▸ Problem: In the data below, find every line that has the string "label", and copy it.

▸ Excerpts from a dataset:
--------------------------------------------------

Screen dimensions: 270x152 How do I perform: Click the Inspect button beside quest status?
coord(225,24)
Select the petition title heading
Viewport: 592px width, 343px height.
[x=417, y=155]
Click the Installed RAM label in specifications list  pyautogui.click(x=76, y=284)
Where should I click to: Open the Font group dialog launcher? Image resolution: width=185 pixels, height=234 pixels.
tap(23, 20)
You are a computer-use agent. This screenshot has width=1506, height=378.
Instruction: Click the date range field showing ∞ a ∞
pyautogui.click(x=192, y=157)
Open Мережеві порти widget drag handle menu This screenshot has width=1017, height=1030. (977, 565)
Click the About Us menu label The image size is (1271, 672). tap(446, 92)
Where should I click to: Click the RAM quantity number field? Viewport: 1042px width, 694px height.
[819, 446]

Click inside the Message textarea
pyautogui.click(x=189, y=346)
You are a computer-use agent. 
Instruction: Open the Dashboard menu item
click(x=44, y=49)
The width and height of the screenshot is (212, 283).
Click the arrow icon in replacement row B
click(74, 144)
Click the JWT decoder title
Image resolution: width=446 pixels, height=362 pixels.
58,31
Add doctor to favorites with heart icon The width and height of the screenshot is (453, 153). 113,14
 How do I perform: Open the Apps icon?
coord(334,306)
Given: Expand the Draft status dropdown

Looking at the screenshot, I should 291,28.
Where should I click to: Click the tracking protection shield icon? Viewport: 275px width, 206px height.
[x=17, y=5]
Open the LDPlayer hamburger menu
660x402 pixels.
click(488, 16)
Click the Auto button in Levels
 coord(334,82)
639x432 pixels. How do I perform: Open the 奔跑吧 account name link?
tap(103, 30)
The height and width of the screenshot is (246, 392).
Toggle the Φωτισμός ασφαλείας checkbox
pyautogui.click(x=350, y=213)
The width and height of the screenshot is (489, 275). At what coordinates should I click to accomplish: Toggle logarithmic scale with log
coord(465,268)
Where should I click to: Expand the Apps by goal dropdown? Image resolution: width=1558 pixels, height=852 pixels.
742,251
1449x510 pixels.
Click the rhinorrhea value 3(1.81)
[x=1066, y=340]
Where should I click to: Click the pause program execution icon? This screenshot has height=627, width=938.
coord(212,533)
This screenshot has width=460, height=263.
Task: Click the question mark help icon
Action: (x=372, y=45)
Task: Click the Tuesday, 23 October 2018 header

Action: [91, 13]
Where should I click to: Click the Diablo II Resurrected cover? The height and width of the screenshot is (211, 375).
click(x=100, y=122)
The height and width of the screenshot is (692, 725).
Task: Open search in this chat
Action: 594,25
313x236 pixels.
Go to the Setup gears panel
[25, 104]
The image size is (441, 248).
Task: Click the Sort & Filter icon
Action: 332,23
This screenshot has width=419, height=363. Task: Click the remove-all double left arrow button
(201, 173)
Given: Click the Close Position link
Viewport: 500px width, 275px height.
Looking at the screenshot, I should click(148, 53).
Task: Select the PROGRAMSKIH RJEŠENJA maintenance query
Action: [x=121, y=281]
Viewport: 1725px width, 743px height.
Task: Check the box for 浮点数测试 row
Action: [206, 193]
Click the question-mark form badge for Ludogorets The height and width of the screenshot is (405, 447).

--------------------------------------------------

▸ Completed exercise:
Click the Installed RAM label in specifications list  pyautogui.click(x=76, y=284)
Click the About Us menu label The image size is (1271, 672). tap(446, 92)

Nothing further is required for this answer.